Excerpted passage START

= Leigh Hubbard =

Leigh Hubbard was secretary of the Victorian Trades Hall Council for 10 years from 1995 to 2005, one of the most powerful trade union positions in Australia. During his time as Secretary he played a pivotal role in union battles with the Kennett government, the campaign to restore common law rights for injured workers, the 1998 Australian waterfront dispute, the battles over award rights for Victorians who had been "left in the lurch" with the transfer of Industrial Relations powers to the Commonwealth in 1996, the East Timor campaigns in 1999 in which he urged that troops be sent there, and the James Hardie campaign for compensation for victims of asbestos diseases.

Excerpted passage END
Source information START

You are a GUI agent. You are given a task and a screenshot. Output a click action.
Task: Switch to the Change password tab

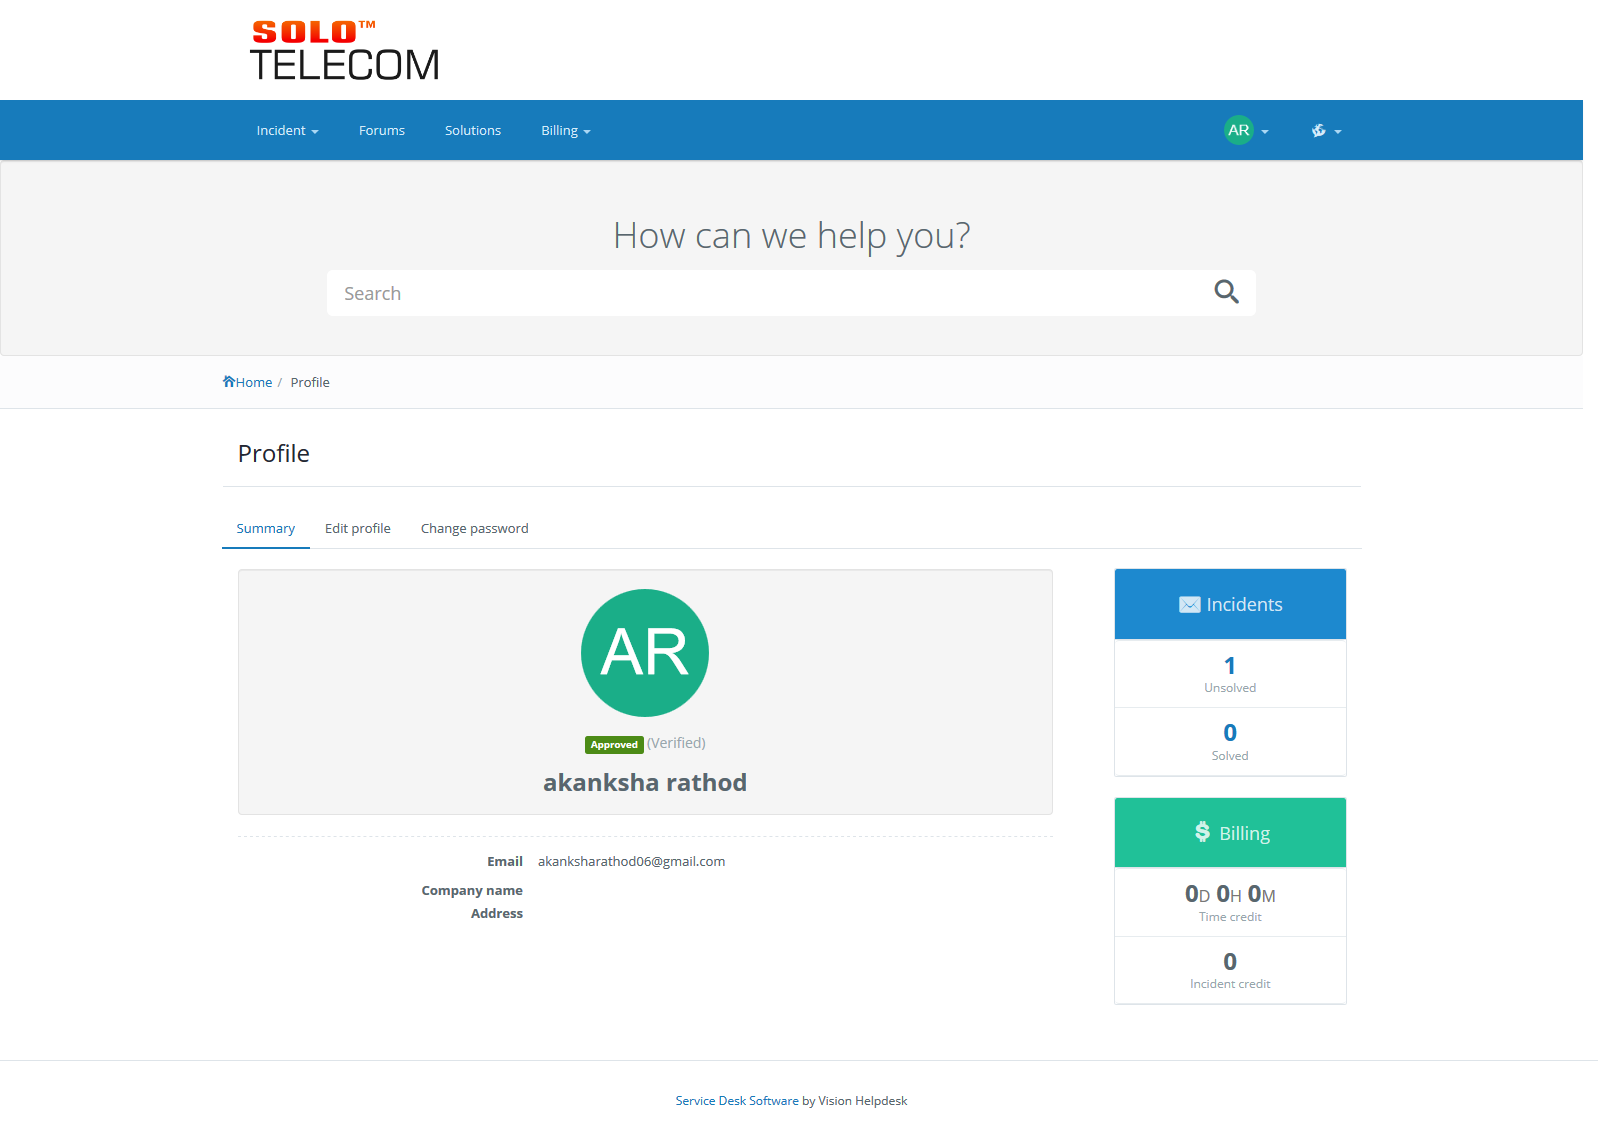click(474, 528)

Source information END
Source information START

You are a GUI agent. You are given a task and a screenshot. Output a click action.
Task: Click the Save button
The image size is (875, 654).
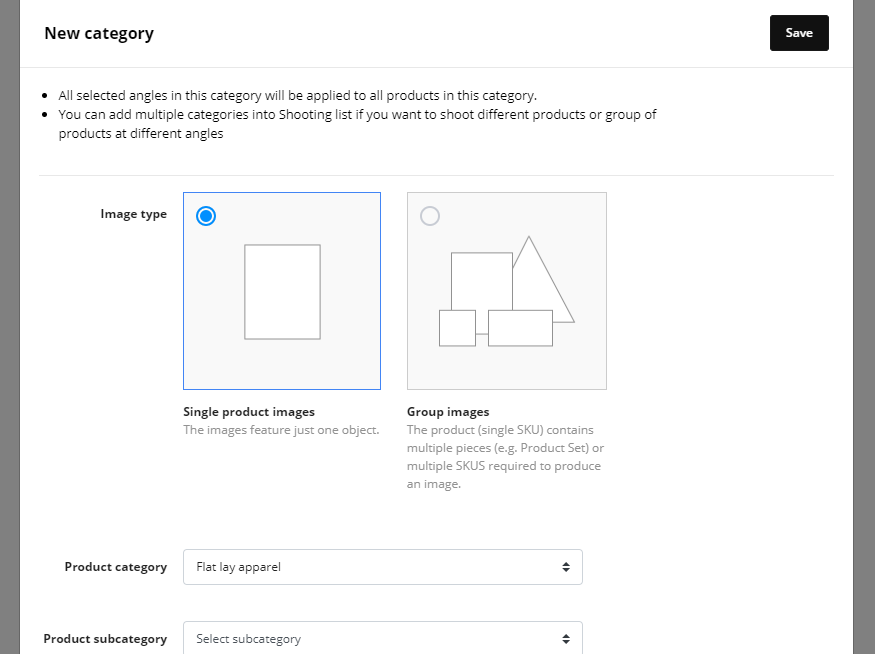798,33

Source information END

=== Task statement ===
Extract the entire text about Leigh Hubbard, word for word. The records have no connection to the text about Leigh Hubbard.

=== Response to this exercise ===
= Leigh Hubbard =

Leigh Hubbard was secretary of the Victorian Trades Hall Council for 10 years from 1995 to 2005, one of the most powerful trade union positions in Australia. During his time as Secretary he played a pivotal role in union battles with the Kennett government, the campaign to restore common law rights for injured workers, the 1998 Australian waterfront dispute, the battles over award rights for Victorians who had been "left in the lurch" with the transfer of Industrial Relations powers to the Commonwealth in 1996, the East Timor campaigns in 1999 in which he urged that troops be sent there, and the James Hardie campaign for compensation for victims of asbestos diseases.